__EXTRACTED MATERIAL__.

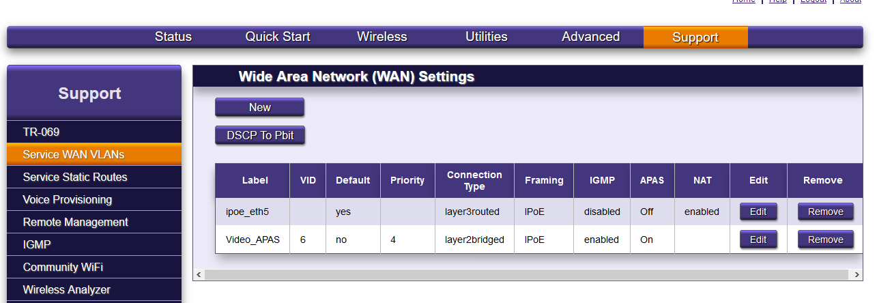Edit the ipoe_eth5 WAN entry
The image size is (892, 303).
tap(758, 212)
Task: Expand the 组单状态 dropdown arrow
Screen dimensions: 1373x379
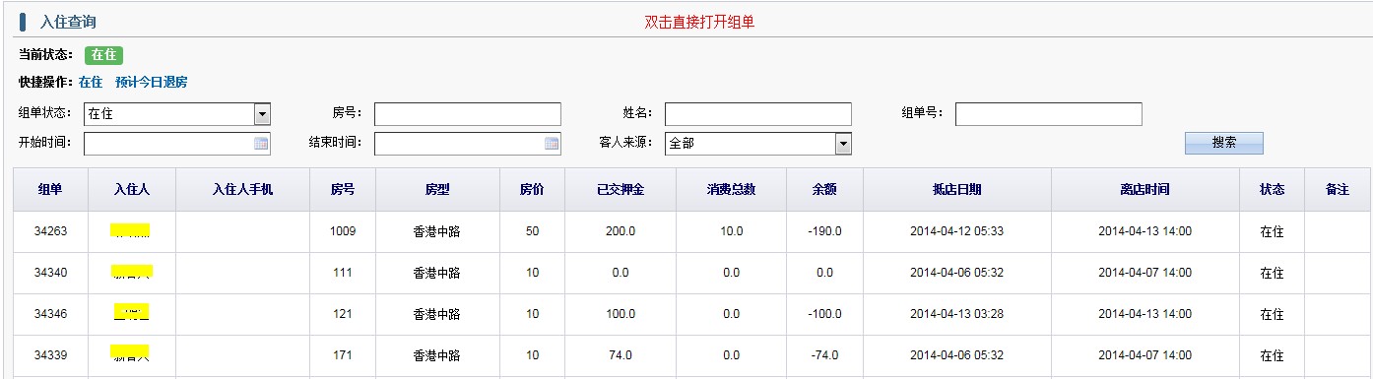Action: pyautogui.click(x=262, y=114)
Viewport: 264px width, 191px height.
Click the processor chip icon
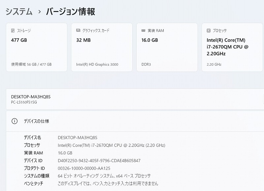tap(209, 30)
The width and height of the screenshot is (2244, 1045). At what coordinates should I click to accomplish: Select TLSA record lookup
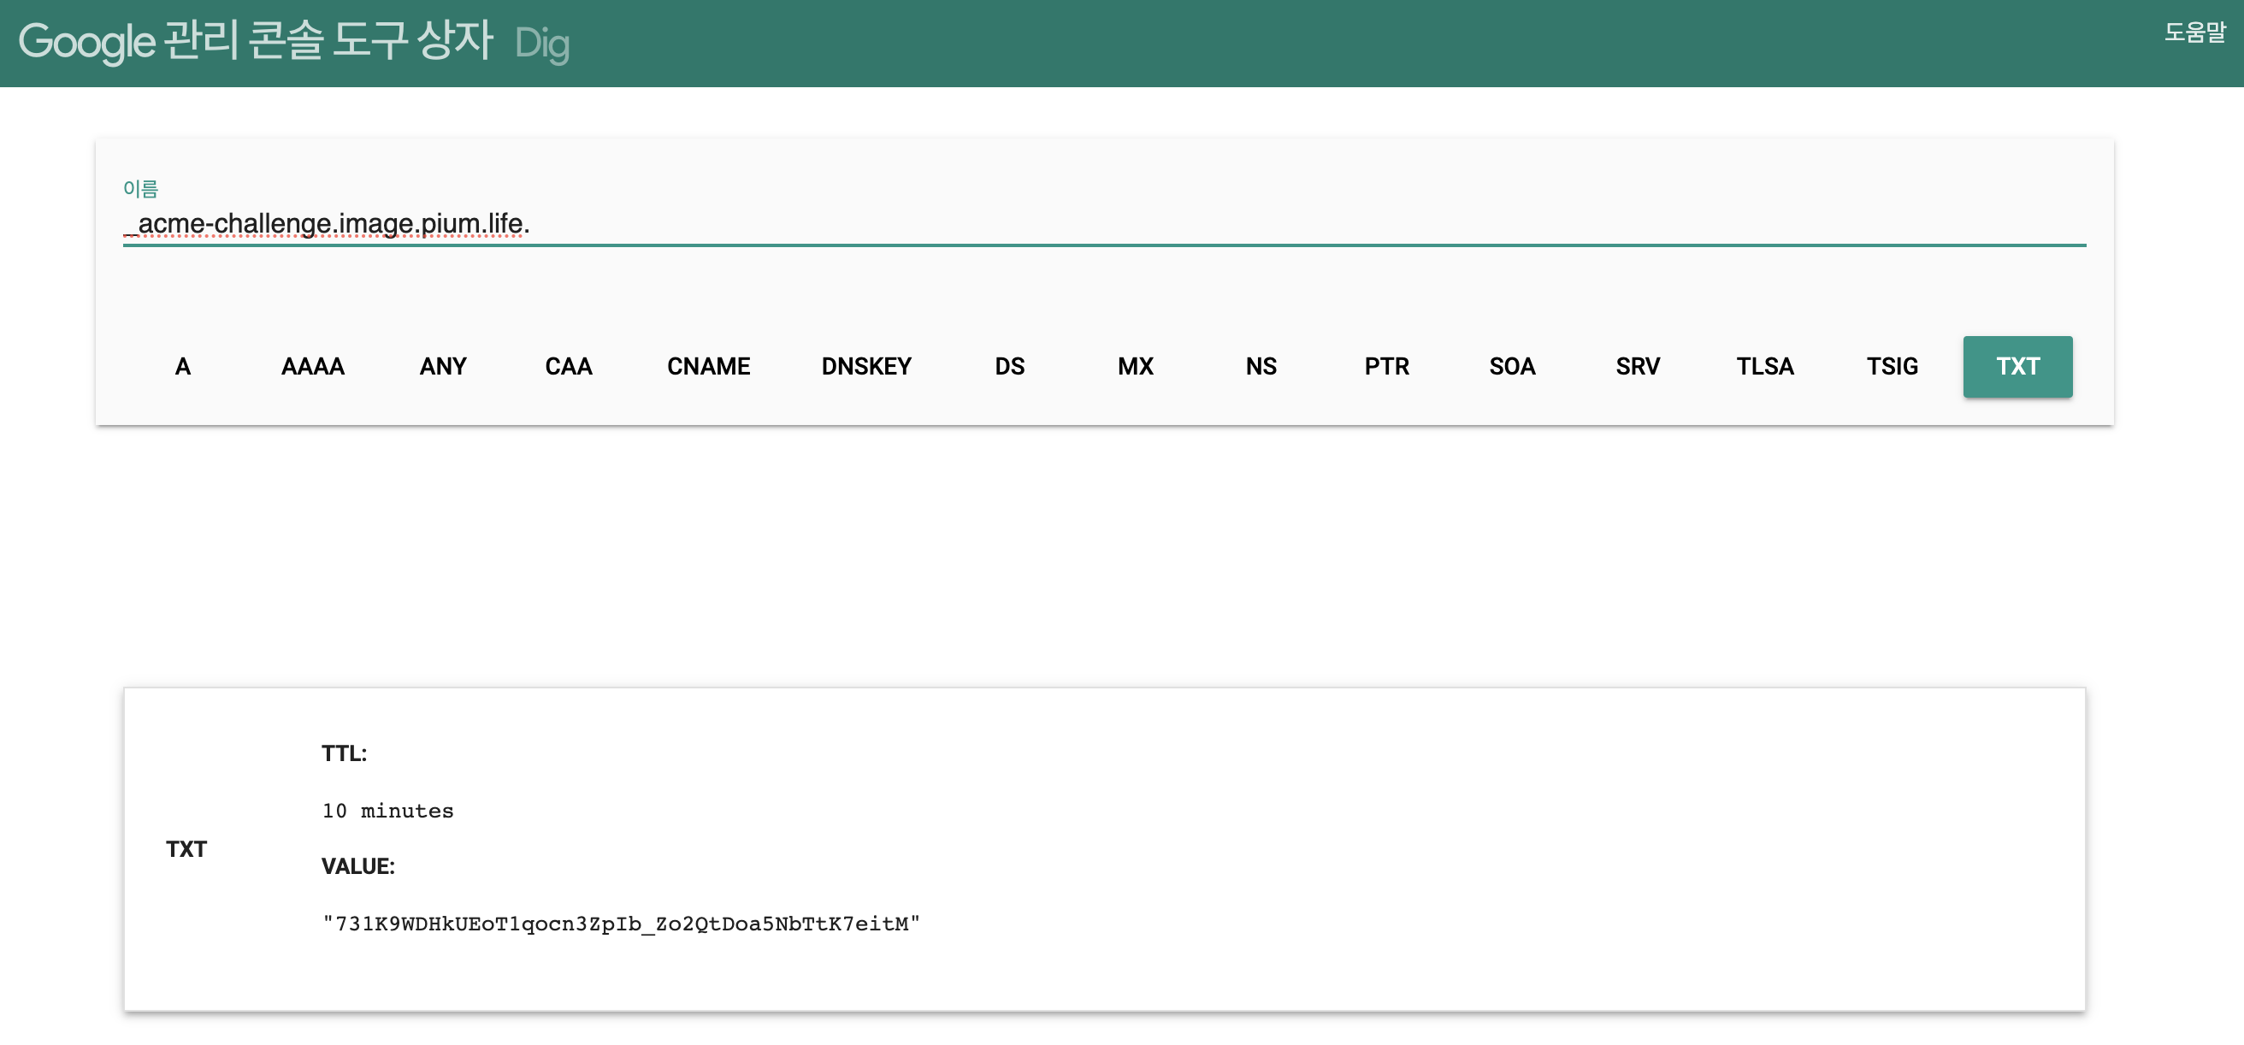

__THE TASK__. Print every line of the records above word for word, leaving out the pictures.

__SOLUTION FOR THIS TASK__.
Edit the ipoe_eth5 WAN entry
The image size is (892, 303).
tap(758, 212)
Task: Expand the 组单状态 dropdown arrow
Screen dimensions: 1373x379
Action: pyautogui.click(x=262, y=114)
Viewport: 264px width, 191px height.
Click the processor chip icon
tap(209, 30)
The width and height of the screenshot is (2244, 1045). At what coordinates should I click to accomplish: Select TLSA record lookup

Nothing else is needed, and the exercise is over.